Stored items
.....

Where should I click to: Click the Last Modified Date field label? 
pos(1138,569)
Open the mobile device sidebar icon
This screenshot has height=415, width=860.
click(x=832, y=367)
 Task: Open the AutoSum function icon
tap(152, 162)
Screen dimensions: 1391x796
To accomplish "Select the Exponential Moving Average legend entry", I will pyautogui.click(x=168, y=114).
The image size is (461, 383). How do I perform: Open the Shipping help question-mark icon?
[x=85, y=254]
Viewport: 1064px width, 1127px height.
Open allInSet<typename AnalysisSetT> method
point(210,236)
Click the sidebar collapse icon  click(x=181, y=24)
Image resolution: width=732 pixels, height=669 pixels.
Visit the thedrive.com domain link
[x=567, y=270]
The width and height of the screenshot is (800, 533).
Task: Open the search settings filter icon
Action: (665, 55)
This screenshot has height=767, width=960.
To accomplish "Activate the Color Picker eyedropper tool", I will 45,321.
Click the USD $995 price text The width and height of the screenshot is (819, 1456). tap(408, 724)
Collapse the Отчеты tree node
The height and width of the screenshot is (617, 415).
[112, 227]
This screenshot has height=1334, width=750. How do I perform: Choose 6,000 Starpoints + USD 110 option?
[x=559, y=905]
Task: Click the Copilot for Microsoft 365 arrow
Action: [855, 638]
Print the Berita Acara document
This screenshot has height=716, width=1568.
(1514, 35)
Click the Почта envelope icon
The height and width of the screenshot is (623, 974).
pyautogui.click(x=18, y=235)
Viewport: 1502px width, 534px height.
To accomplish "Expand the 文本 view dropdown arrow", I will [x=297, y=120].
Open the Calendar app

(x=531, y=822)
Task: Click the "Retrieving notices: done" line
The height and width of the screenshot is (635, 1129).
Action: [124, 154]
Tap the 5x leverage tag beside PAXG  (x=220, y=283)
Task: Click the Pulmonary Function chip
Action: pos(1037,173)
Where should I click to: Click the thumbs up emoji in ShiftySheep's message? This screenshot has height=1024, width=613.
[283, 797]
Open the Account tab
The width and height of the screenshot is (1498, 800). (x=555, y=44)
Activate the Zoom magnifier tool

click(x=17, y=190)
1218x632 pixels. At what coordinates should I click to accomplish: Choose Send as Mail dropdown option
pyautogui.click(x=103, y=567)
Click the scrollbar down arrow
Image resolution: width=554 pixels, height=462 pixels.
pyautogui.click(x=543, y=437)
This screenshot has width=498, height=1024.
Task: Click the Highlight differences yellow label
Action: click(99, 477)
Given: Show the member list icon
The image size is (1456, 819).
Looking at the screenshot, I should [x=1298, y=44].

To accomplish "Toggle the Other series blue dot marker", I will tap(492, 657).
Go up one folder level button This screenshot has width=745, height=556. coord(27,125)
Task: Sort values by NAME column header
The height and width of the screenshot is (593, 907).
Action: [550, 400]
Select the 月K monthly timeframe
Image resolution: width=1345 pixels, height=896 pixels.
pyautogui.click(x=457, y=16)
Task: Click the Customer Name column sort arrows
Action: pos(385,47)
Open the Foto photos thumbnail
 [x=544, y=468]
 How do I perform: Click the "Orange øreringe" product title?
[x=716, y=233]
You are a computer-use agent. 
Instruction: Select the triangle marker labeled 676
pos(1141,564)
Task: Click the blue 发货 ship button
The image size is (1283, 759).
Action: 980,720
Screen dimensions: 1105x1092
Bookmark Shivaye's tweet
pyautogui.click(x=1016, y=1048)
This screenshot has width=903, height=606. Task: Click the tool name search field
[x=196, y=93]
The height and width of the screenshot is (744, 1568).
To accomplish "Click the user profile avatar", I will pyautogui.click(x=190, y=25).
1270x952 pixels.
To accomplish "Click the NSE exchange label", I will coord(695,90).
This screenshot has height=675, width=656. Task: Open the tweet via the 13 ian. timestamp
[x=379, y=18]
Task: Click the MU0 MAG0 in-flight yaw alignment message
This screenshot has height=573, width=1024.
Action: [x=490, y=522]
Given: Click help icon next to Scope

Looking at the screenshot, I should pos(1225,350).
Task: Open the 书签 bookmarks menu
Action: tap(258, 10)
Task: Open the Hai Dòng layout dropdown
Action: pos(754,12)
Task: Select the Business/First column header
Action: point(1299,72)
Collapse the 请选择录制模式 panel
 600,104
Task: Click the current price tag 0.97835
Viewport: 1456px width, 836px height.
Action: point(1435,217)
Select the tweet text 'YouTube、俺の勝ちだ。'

.....

* _Work instruction_
Bring together each line above where the string "dimensions" turns up.

* _Solution_
Screen dimensions: 1391x796
Screen dimensions: 1105x1092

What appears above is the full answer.